• **Information supplied**:
::::::
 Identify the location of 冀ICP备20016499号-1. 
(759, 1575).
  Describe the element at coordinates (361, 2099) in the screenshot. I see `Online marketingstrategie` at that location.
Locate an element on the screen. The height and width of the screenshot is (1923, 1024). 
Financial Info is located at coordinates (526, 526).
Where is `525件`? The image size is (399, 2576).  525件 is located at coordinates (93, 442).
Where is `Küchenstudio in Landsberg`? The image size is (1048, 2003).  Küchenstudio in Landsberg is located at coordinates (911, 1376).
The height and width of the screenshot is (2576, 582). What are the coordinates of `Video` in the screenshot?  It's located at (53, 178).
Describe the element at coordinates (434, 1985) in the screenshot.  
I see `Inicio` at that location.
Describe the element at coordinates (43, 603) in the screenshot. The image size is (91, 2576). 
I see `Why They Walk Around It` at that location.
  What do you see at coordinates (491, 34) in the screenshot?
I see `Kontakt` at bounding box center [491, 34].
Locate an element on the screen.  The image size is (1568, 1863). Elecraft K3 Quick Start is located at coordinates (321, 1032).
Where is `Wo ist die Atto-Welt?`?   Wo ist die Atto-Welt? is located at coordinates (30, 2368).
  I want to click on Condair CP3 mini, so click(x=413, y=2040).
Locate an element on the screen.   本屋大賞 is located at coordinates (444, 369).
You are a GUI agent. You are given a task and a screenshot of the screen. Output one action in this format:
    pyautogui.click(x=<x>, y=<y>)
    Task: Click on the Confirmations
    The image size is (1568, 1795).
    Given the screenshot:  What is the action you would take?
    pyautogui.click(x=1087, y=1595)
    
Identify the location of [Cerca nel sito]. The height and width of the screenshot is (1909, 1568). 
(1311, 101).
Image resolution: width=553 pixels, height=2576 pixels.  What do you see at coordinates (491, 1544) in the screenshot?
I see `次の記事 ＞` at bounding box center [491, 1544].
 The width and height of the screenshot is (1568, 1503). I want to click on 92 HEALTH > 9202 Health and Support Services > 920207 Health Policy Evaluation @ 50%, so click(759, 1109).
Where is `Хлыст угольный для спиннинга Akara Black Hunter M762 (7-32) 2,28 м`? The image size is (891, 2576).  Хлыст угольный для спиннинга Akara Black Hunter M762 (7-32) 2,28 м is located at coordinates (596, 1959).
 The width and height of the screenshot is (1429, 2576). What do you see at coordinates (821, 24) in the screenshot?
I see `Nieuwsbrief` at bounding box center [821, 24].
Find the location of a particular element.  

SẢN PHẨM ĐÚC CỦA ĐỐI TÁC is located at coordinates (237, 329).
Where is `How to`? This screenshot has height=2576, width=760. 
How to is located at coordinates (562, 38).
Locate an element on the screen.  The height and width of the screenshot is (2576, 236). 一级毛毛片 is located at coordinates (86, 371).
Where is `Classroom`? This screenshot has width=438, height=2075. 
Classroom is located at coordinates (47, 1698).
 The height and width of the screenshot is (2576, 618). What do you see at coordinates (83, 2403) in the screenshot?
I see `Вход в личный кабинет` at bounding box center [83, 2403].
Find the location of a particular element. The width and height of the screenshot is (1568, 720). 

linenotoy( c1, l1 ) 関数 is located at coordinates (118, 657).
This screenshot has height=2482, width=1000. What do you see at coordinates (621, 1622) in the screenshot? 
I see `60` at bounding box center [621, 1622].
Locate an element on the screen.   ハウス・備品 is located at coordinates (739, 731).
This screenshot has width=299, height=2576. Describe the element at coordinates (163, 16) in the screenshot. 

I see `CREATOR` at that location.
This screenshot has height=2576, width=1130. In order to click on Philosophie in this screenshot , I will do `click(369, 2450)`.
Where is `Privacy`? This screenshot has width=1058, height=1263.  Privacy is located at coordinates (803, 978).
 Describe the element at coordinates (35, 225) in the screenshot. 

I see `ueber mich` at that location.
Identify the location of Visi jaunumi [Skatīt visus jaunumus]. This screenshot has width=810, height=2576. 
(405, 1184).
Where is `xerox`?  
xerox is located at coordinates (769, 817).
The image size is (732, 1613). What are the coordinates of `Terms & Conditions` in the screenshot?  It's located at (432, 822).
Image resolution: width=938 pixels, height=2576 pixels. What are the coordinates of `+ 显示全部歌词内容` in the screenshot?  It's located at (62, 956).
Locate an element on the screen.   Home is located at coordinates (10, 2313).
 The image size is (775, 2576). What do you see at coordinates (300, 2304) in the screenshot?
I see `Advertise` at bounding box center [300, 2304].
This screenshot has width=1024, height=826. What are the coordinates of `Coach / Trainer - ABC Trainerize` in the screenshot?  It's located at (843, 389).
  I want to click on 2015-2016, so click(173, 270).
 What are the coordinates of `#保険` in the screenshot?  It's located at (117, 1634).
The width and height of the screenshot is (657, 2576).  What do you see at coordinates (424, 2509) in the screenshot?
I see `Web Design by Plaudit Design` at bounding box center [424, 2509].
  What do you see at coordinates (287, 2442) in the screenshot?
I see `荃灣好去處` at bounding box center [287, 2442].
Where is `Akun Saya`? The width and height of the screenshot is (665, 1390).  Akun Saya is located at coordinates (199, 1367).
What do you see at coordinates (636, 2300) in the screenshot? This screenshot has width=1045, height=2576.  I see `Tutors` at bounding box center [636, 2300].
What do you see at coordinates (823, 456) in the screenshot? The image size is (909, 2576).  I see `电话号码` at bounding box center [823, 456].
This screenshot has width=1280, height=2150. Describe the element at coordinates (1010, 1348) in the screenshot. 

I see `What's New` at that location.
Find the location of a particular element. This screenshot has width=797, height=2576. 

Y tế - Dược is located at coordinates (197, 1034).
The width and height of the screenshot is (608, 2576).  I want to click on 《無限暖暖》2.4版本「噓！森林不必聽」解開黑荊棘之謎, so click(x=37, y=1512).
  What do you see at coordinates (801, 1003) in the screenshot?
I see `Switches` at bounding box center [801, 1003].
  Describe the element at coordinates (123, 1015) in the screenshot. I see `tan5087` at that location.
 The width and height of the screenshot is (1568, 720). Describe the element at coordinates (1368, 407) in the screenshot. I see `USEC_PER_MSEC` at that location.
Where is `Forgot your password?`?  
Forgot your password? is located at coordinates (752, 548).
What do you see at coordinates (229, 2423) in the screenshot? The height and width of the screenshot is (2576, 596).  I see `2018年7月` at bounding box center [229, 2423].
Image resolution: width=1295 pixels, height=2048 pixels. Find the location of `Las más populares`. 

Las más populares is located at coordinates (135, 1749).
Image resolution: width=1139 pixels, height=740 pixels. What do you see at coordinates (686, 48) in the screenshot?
::::::
• **What needs to be done**:
From the records above, select each line that contains the word "Identify" and copy it in full.

• **Solution to this problem**:
 Identify the location of 冀ICP备20016499号-1. 
Identify the location of [Cerca nel sito]. The height and width of the screenshot is (1909, 1568). 
Identify the location of Visi jaunumi [Skatīt visus jaunumus]. This screenshot has width=810, height=2576. 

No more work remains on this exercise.